One of them has a mod harping all the time about saving bandwidth, even on posts without pictures.
I take it as long as we are not posting recipes for Sarin IX here, it is a bit more c’est la vie.
I honestly get confused about some of these stereotypes. Some people tell me that all black people are lazy and yet these people invested real money developing a brand saying a Black Man is the best thing you can have making sure your floor are spotless. The last I heard, they were all in jail or committing robberies. It makes it hard on a consumer to know what to believe.
We have been accused for being tight here too but you can basically say what you want as long as you don’t insult other posters directly rather than their ideas, you have some reasonable defense for your ideas, you don’t troll, and you don’t SPAM. The main rule is “Don’t be a jerk.”
We have plenty of geeks, motorheads, wiccans, transexuals, atheists, gays, lawyers, doctors, writers, and more than a few game show winners. Follow the basic style and you will be fine. Don’t set up multiple accounts though or call people names. You can get banned for that. Don’t give medical or legal advice either except in the most basic sense. That’s most of it.
I don’t find it offensive, but I do think it’s a stupid name. Right up there with “I can’t believe it’s not butter” and other stupid names I can’t bring to mind at the moment.
A couple of years ago, on a local “bulletin board” type website I subscribe to, a guy posted a thread which was entitled “Would You Help A Coon?”
Ostensibly, he was relating his experience with a raccoon, but I called him on it, in private, and he agreed with me that this was his way of being “cute”, and as far as I know, that thread was killed.
Look, I know we call each other names, okay, and that’s fine with me.

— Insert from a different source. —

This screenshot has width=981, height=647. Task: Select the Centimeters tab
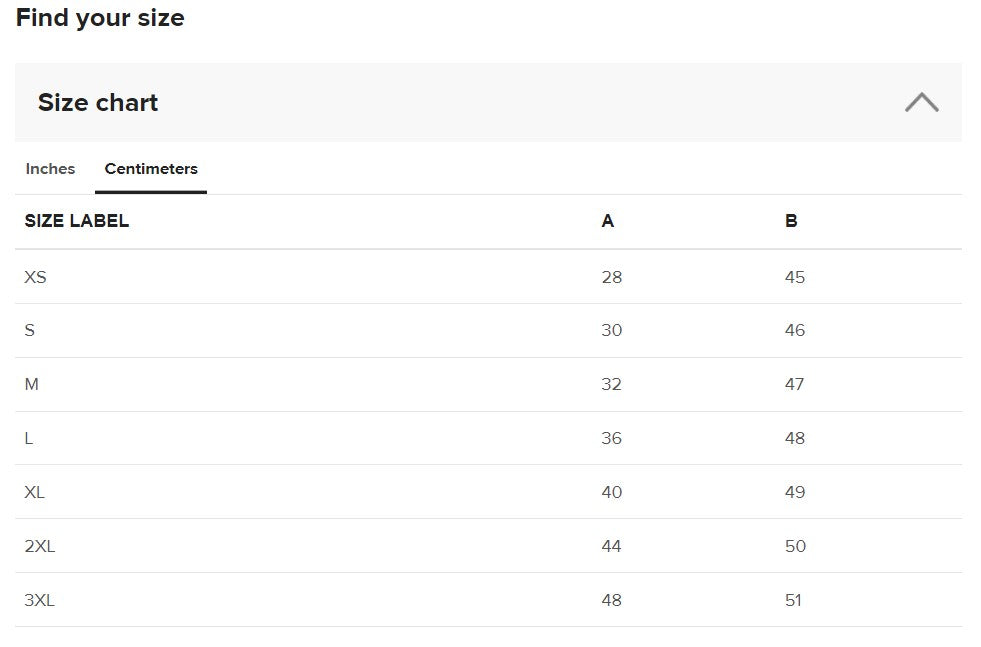(151, 169)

What isn’t fine with me is the snarky way of getting around the fact it isn’t okay to do that, and playing word games with hurtful phrases.
Without looking further for statements that match my reaction, I’ll support this one. It’s too close to “jig-a-boo” to be free of associations that probably offend others. I could accept the pun as clever, depending on the context. But I would expect others not to allow the connection without prejudice.

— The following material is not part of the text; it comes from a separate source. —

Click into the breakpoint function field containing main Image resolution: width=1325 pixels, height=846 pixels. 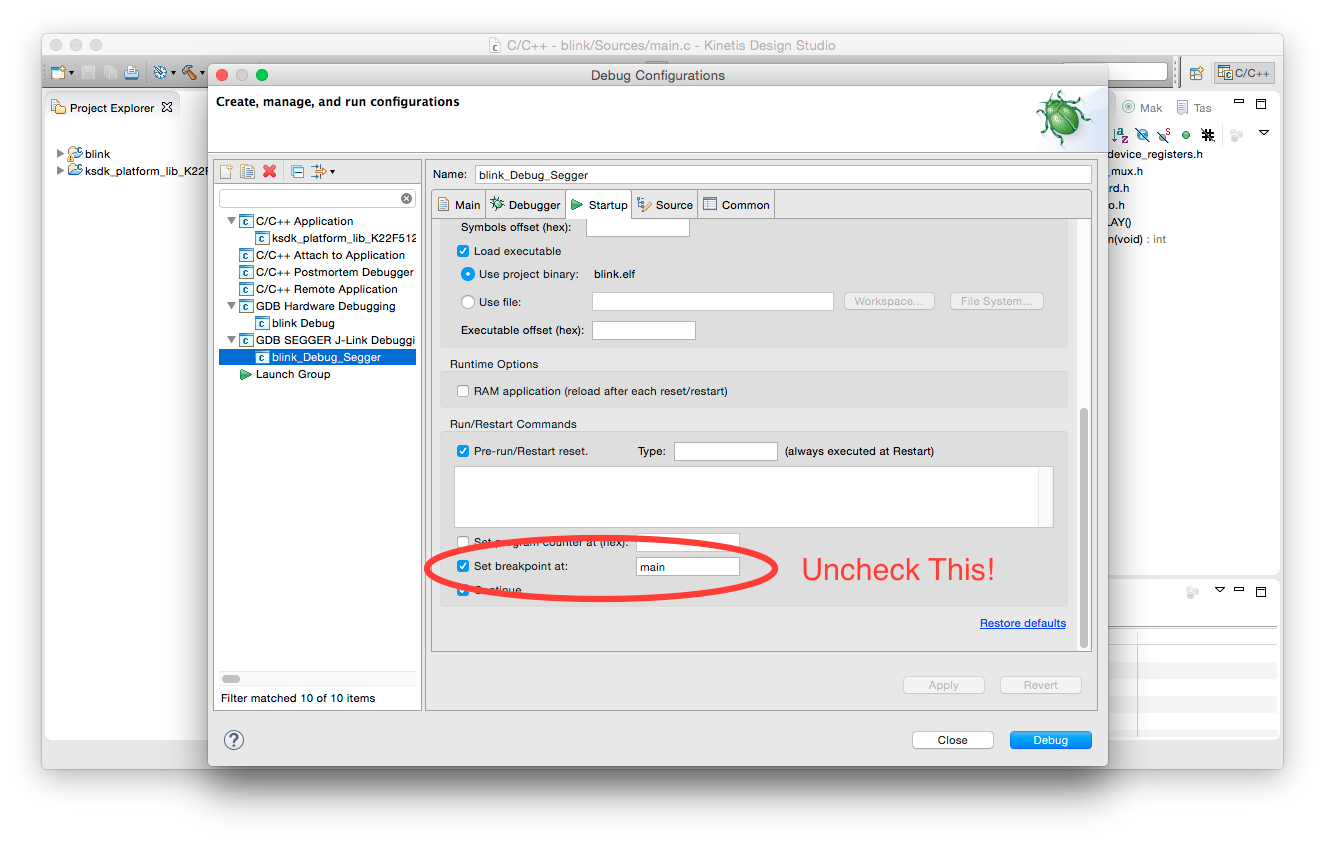687,567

I’ve never heard the term jigaboo in my life. So to answer the OP, no, jigaloo wouldn’t offend me, except insofar as I think it’s a stupid name.
Is jigaboo currently used slang, or is it historical? Is it a general racist term against black people, or is there a specific connotation to “jigaboo”. Urban Dictionary was not much help in this regard.

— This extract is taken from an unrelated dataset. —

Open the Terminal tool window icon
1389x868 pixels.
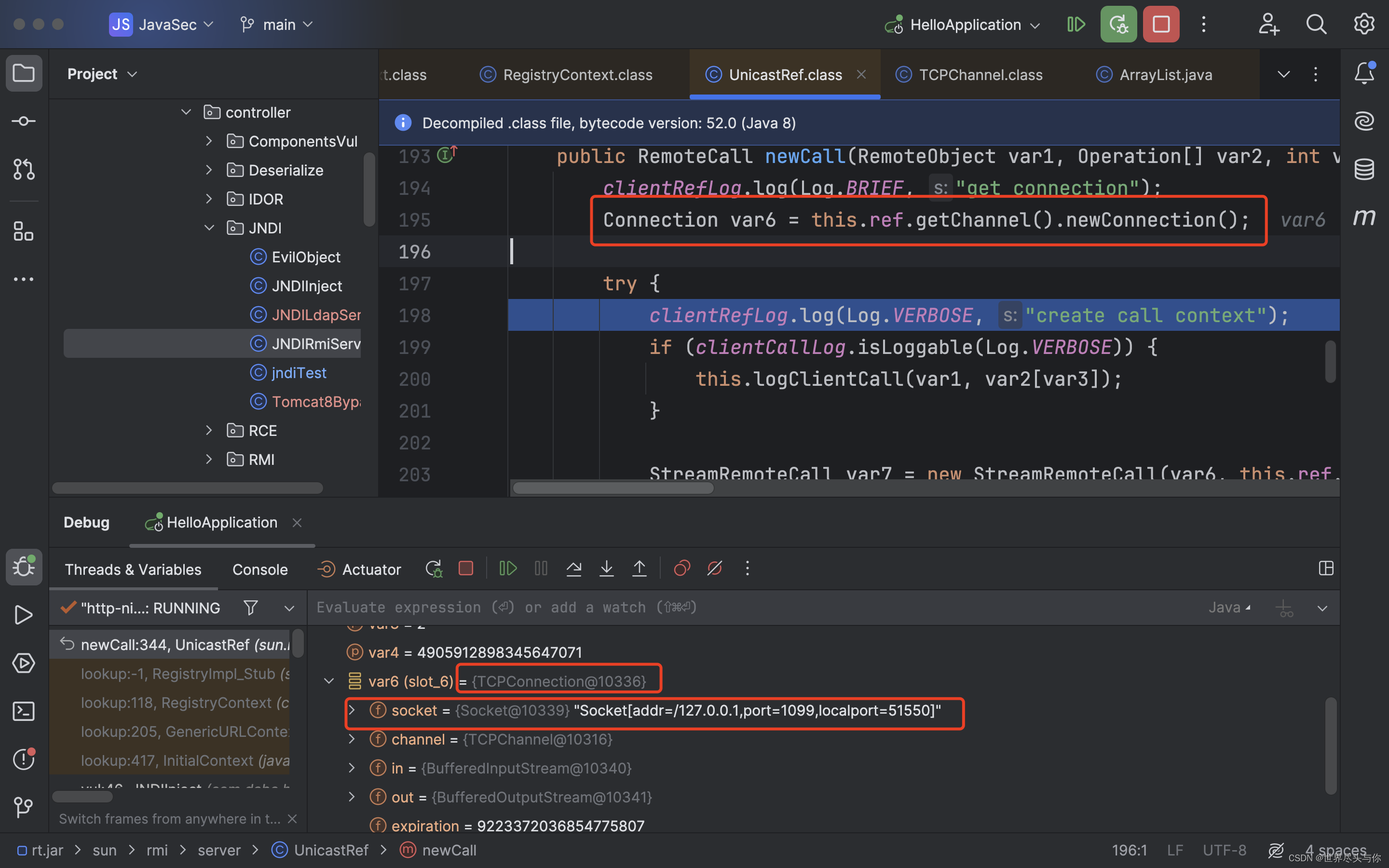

The story has been rewritten with names such as “Little Babaji” or “Sam and the Tigers” and given new illustrations that don’t promote racial stereotypes.
I was a bit surprised to see the product in stores a while back. It’s uncomfortably close to the slur for my tastes. And, even if it didn’t remind me of the slur, it sounds moronic, and makes me think of crappy “Made for TV” products instead of something I’d actually want to use.
When I first came to Thailand, we also had Darkie toothpaste, which I’ve mentioned on the Board before. After an international outcry that I remember very well, the name was changed in about 1989 to Darlie, and the image made more race-neutral. That second link points out it still reads as Black People Toothpaste in China, presumably with the original image.
I can tell you it was not uncommon in West Texas when I was growing up there. And I do recall it being used in movies of the 1960s and 1970s.